_Assignment_
Return every record below exactly as written, but leave out the pictures.

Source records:
# # # # # # #

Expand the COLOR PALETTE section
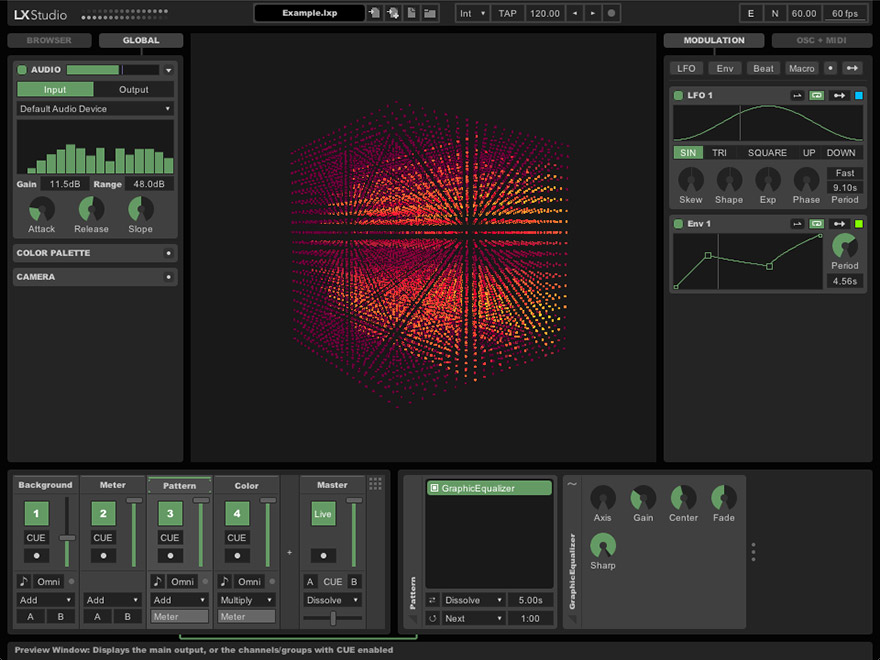This screenshot has width=880, height=660. tap(168, 253)
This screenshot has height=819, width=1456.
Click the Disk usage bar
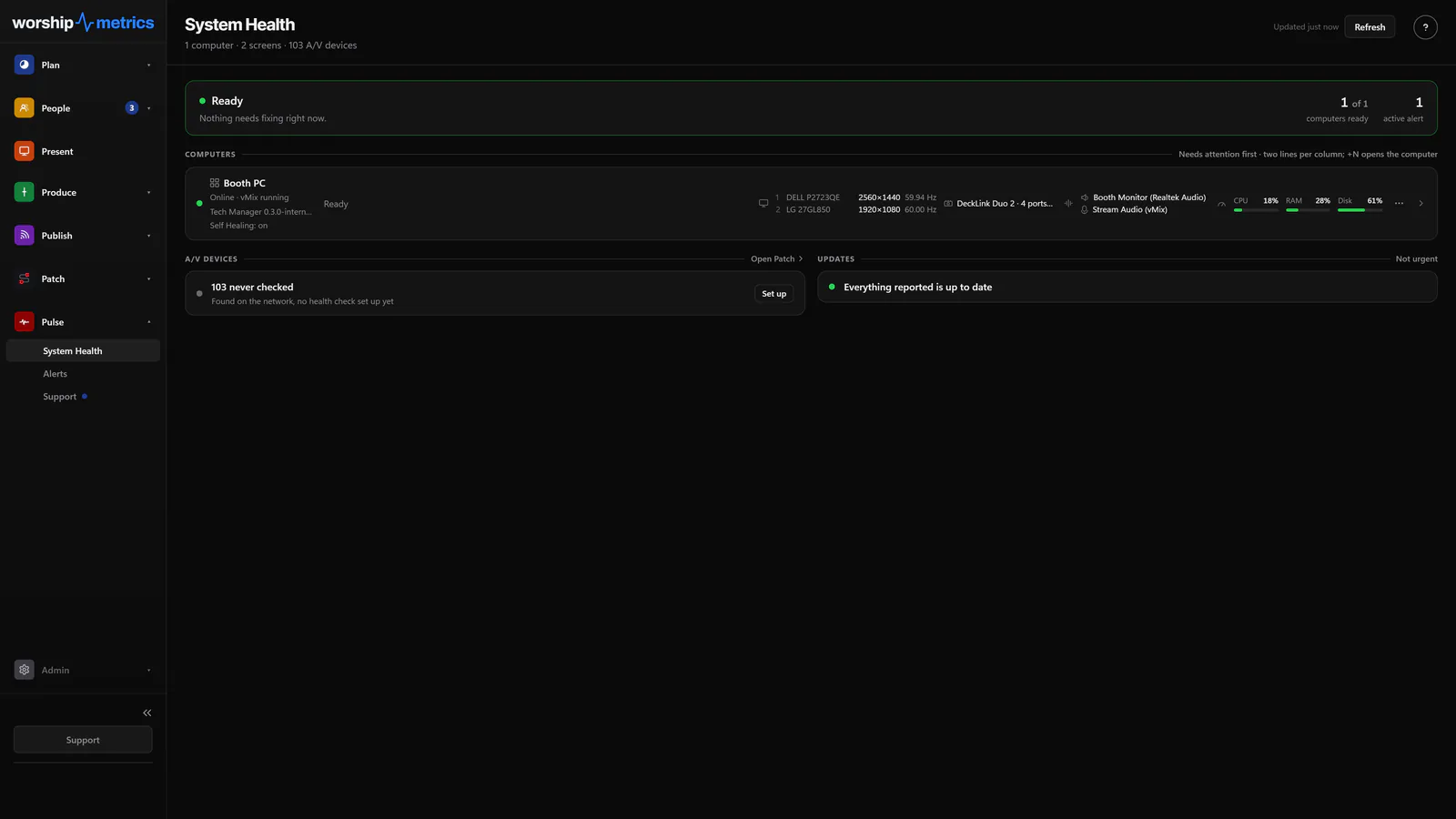tap(1360, 210)
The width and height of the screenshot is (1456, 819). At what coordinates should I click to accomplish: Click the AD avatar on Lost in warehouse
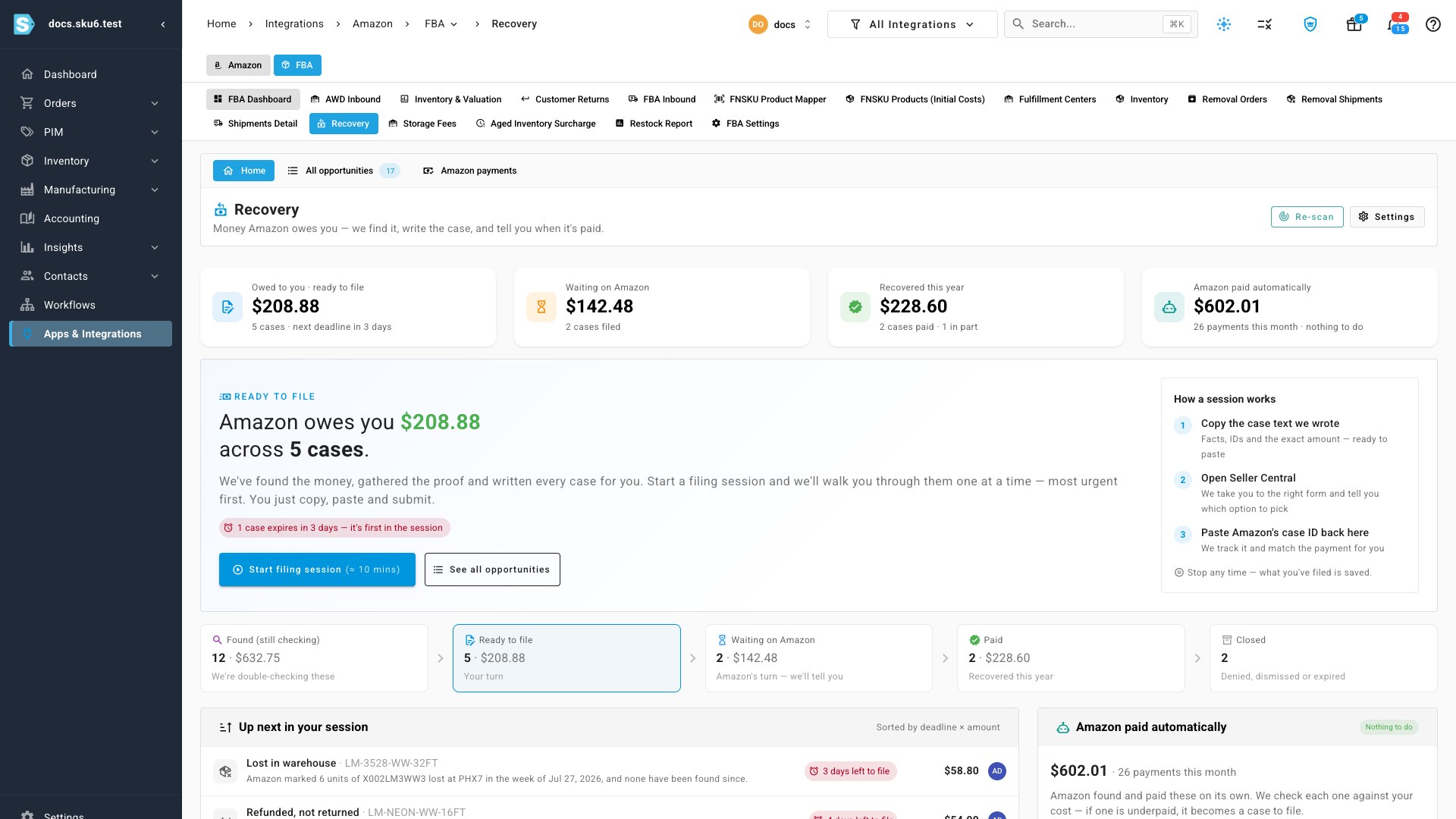coord(996,770)
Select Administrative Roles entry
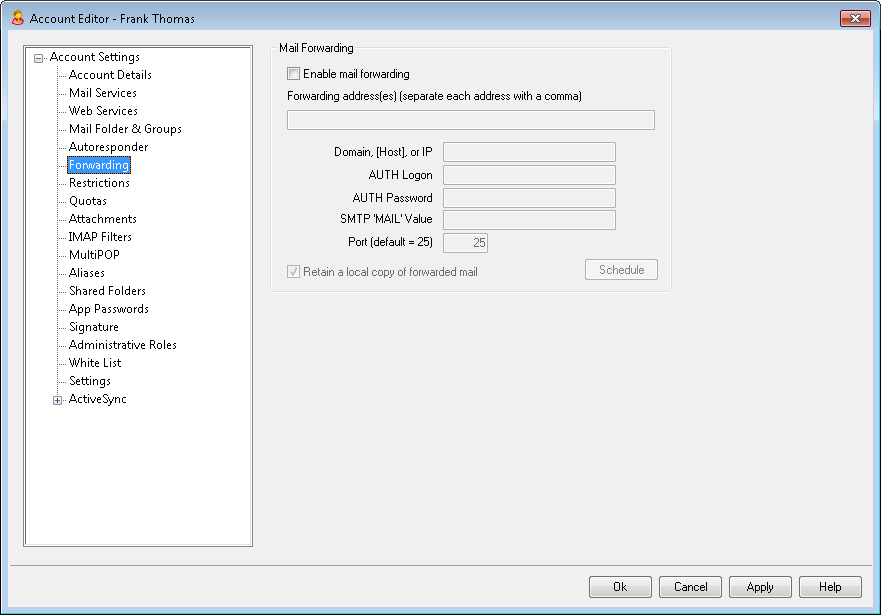 coord(122,345)
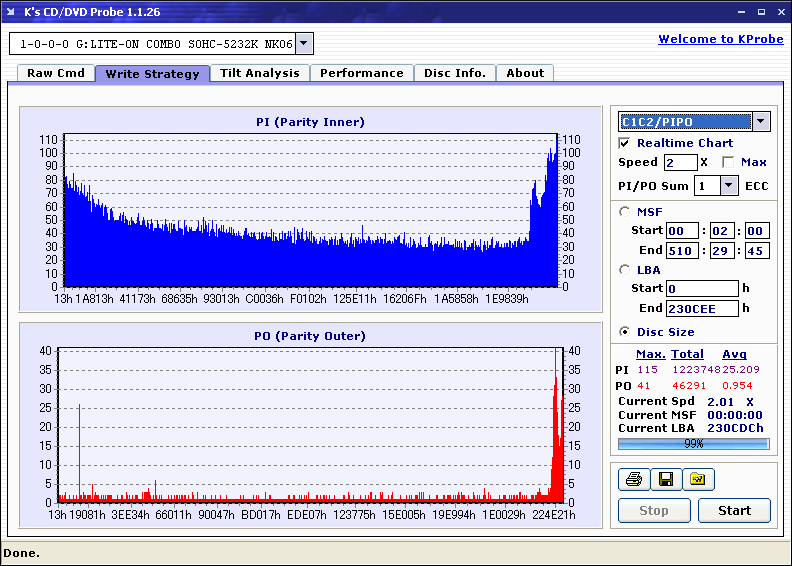The width and height of the screenshot is (792, 566).
Task: Click the LBA End value field
Action: tap(702, 308)
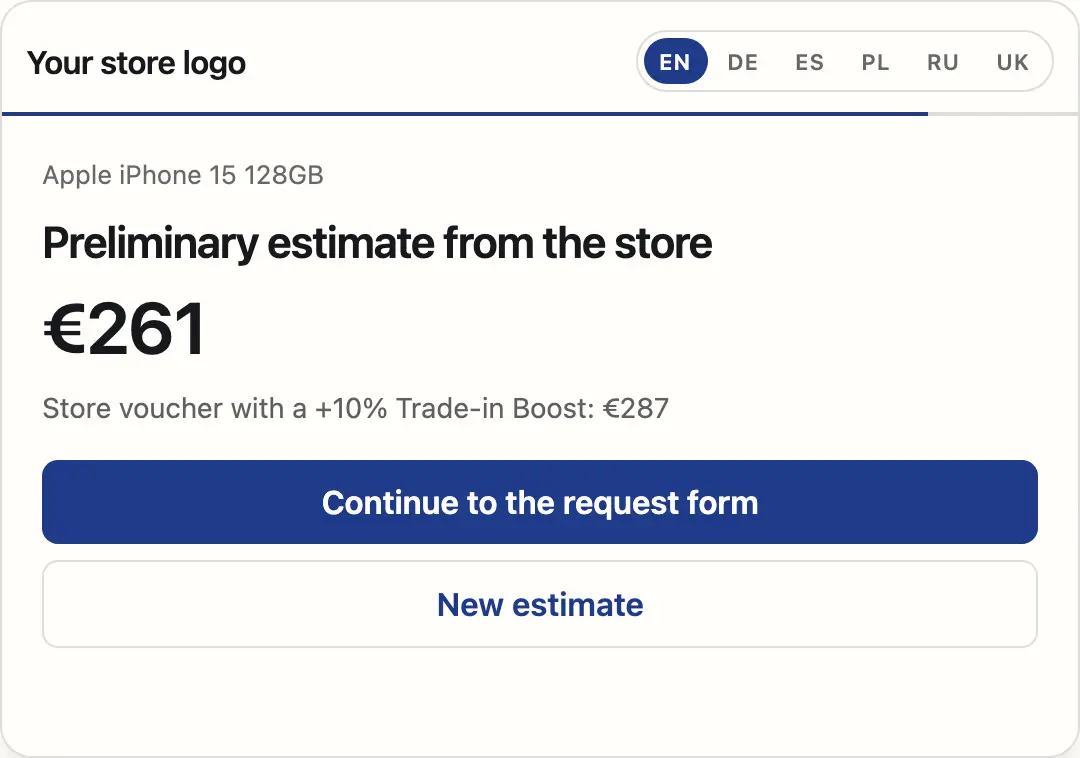The image size is (1080, 758).
Task: Start a New estimate
Action: pyautogui.click(x=540, y=604)
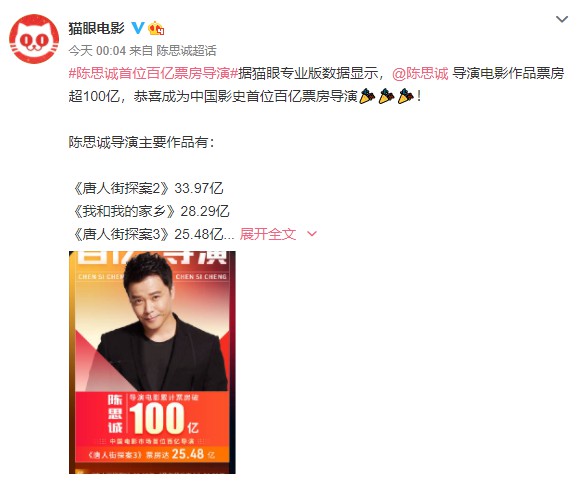Open the @陈思诚 mention
Viewport: 583px width, 483px height.
click(421, 73)
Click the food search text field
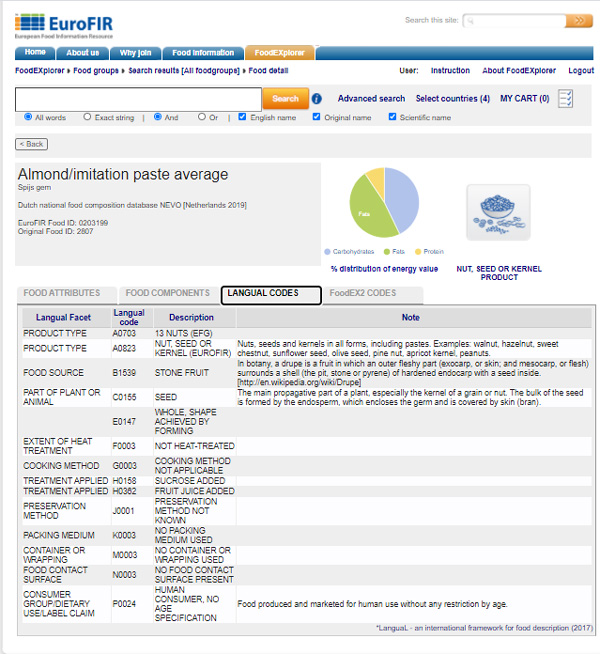 coord(139,99)

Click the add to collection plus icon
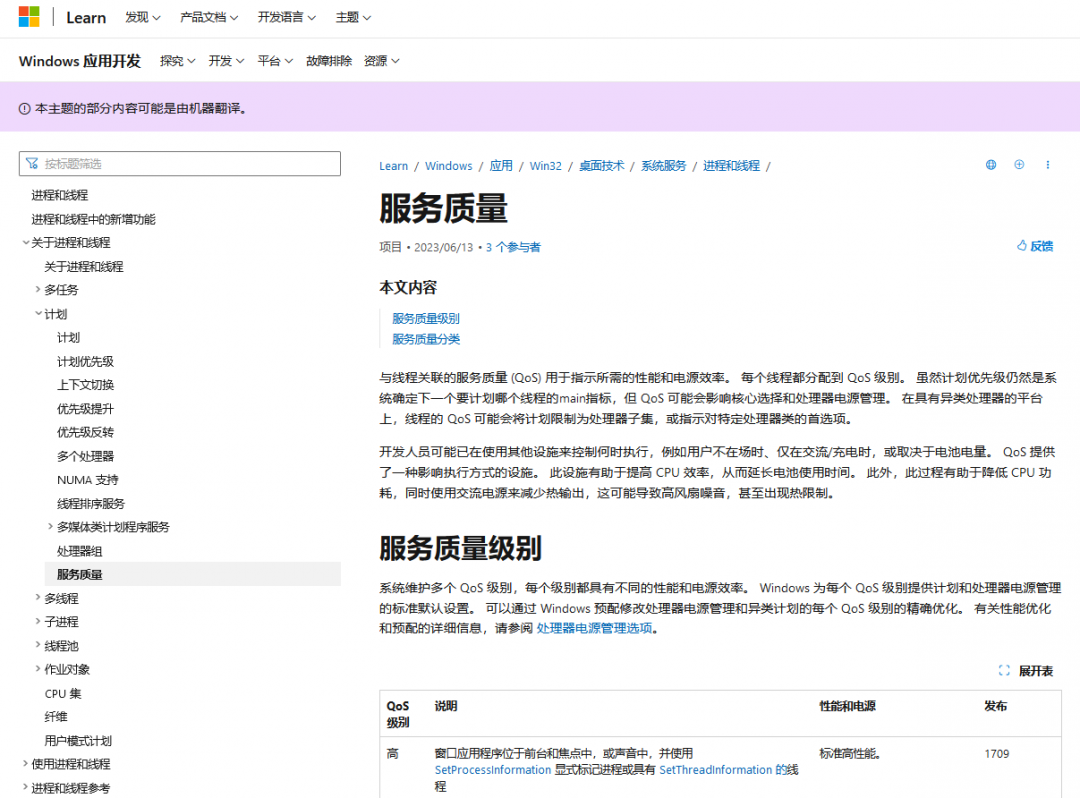coord(1019,165)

# # # # # # #

_Task answer_
Expand the COLOR PALETTE section
This screenshot has width=880, height=660. tap(168, 253)
This screenshot has height=819, width=1456.
Click the Disk usage bar
tap(1360, 210)
The width and height of the screenshot is (1456, 819). At what coordinates should I click to accomplish: Click the AD avatar on Lost in warehouse
coord(996,770)
Select Administrative Roles entry
 coord(122,345)
The width and height of the screenshot is (792, 566).
Task: Click the LBA End value field
Action: tap(702, 308)
The image size is (1080, 758).
Task: Start a New estimate
Action: pyautogui.click(x=540, y=604)
Open the @陈思诚 mention
Viewport: 583px width, 483px height.
click(421, 73)
Click the food search text field
 coord(139,99)

Click the add to collection plus icon
coord(1019,165)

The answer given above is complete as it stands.